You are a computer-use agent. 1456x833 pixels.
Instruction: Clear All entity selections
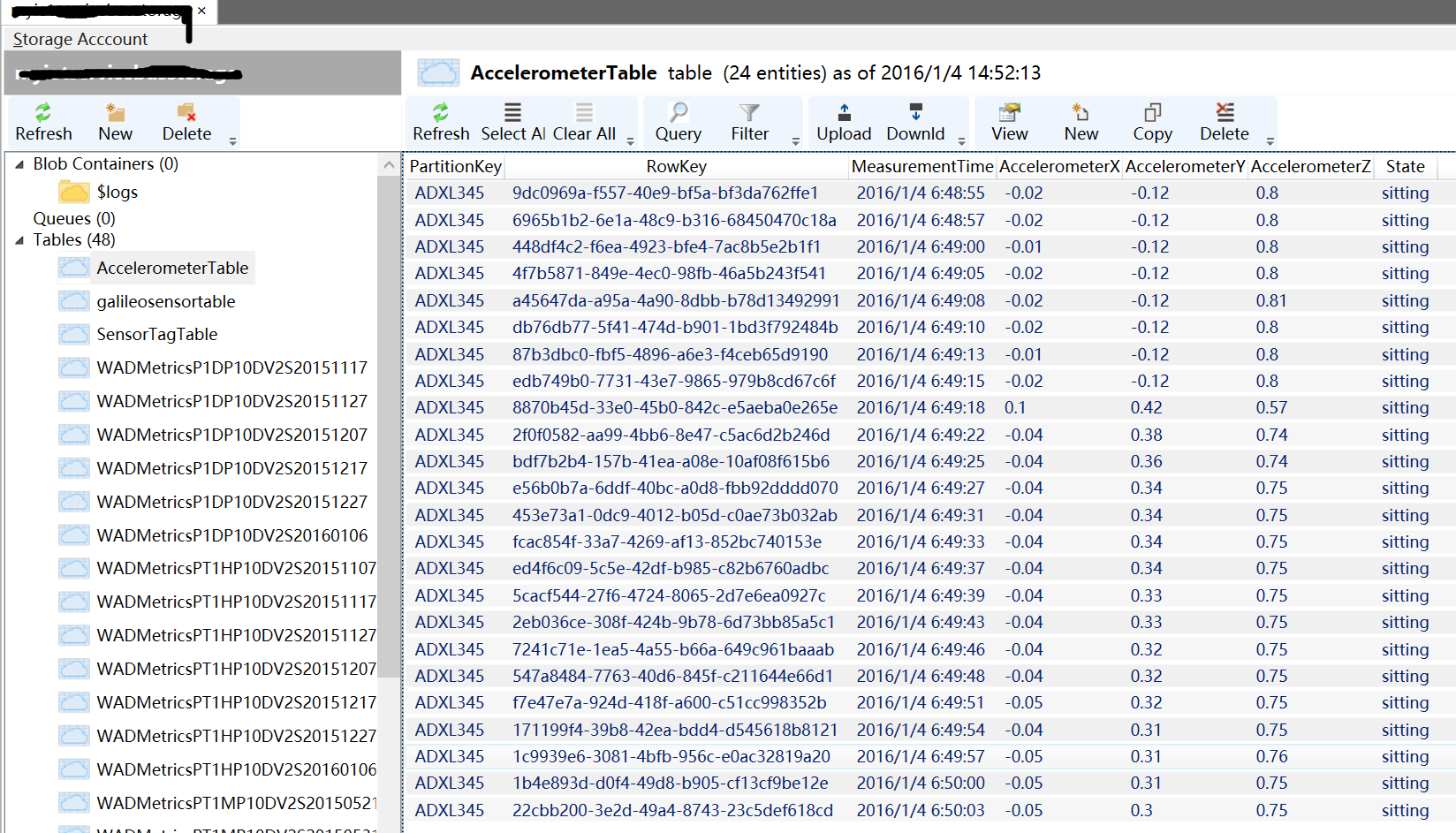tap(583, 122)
* * *
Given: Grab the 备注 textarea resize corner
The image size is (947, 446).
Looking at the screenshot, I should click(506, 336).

Task directions = Collect every line in the entries above that contains the word "pixels", matching case exactly.

Response to the exercise =
You are a computer-use agent. 1456x833 pixels.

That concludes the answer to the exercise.